Security chiefs angle for amnesty
From The New York Times – April 14, 2009
From left: Paradzai Zimondi, Perrence Shiri, Constantine Chiwenga and Augustine Chihuri.
HARARE (New York Times) – President Robert Mugabe’s top lieutenants are trying to force the opposition Movement of Democratic Change to grant them amnesty for their past crimes, according to senior members of Mugabe’s party.
Their fixation on getting amnesty was described by four senior ruling party officials, all Mugabe confidants, who spoke to a Zimbabwean journalist working for The New York Times.
To protect themselves, some of Mugabe’s lieutenants are trying to implicate opposition officials in a supposed plot to overthrow the president, hoping to use it as leverage in any amnesty talks, the officials said.
Mugabe’s generals and politicians in Zanu-PF have organised campaigns of terror for decades to keep him and his party in power.
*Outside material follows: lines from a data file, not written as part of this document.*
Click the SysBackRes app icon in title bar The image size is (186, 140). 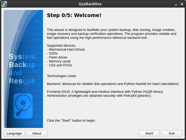[4, 4]
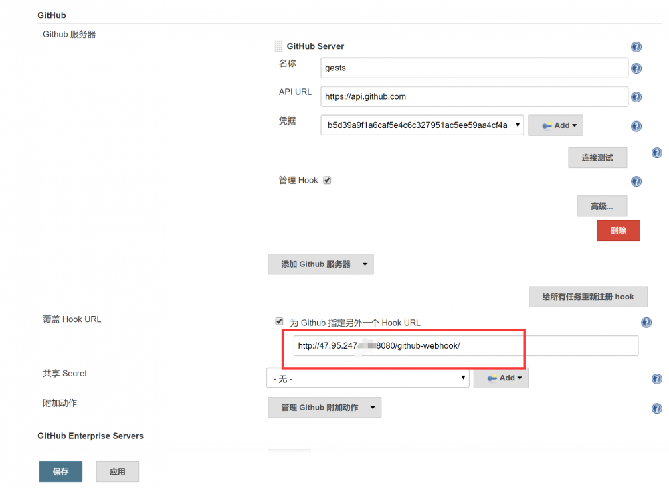
Task: Uncheck the 管理 Hook checkbox
Action: click(327, 179)
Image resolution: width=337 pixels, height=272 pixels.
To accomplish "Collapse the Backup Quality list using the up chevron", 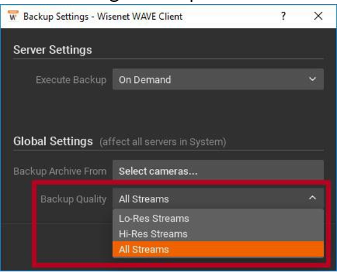I will pos(313,197).
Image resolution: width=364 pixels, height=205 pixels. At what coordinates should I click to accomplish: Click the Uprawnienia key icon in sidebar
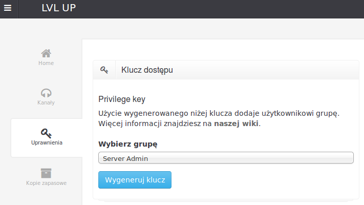pyautogui.click(x=47, y=133)
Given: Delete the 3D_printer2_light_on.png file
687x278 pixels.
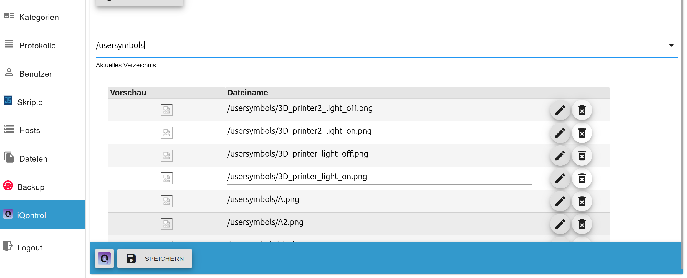Looking at the screenshot, I should tap(582, 133).
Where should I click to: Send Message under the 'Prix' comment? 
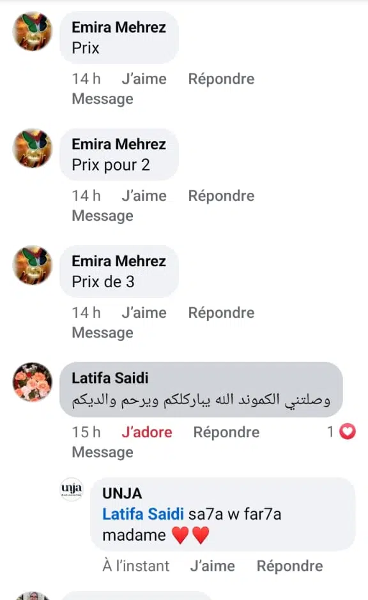click(103, 99)
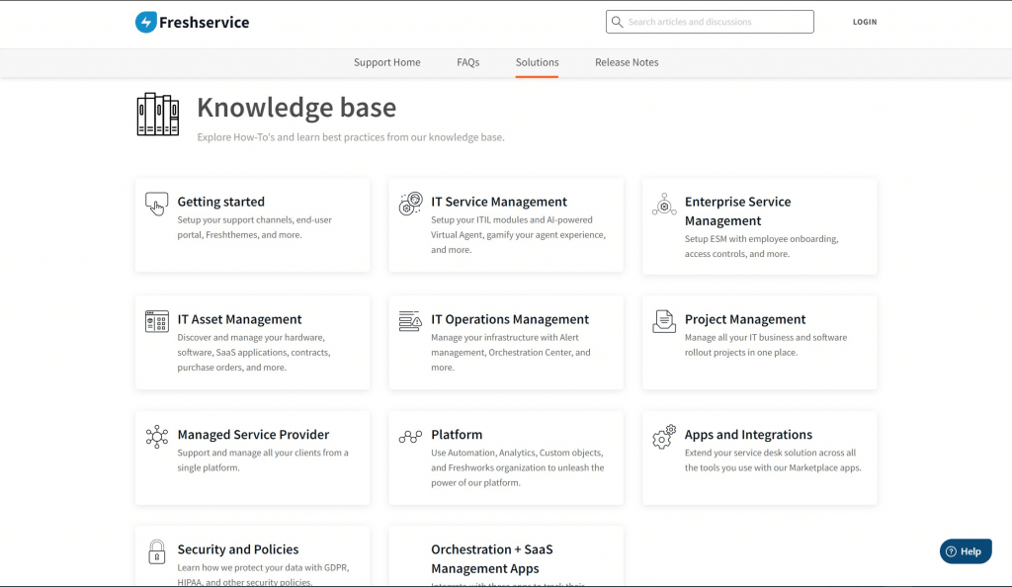Click the magnifier icon in search box
This screenshot has height=587, width=1012.
point(618,22)
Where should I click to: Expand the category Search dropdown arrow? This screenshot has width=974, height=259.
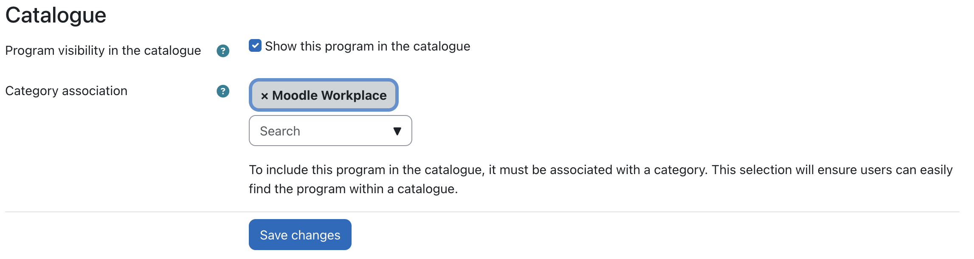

Crimes committed during last year’s election campaign, while the world watched, included abducting, detaining and torturing opposition officials and activists.
Mugabe’s lieutenants, part of an inner circle called the Joint Operations Command, know that their 85-year-old leader may not be around much longer to shield them, and fear losing not just their power and ill-gotten wealth, but their freedom, party officials said. The security chiefs include General Constantine Chiwenga, commander of the Zimbabwe Defence Forces, Air Marshall Perrence Shiri, commander of the Air Force, Commissioner General Augustine Chihuri of the police and Paradzai Zimondi commissioner of the Zimbabwe Prison Services.
Justice Minister Patrick Chinamasa, one of Mugabe’s principal negotiators in the power-sharing talks that led to the current government, informally told opposition officials around the time that the transitional government took office in February that his party wanted an amnesty, according to a senior Zanu-PF official close to the talks.
“The MDC did not sound very forthcoming,” said the official.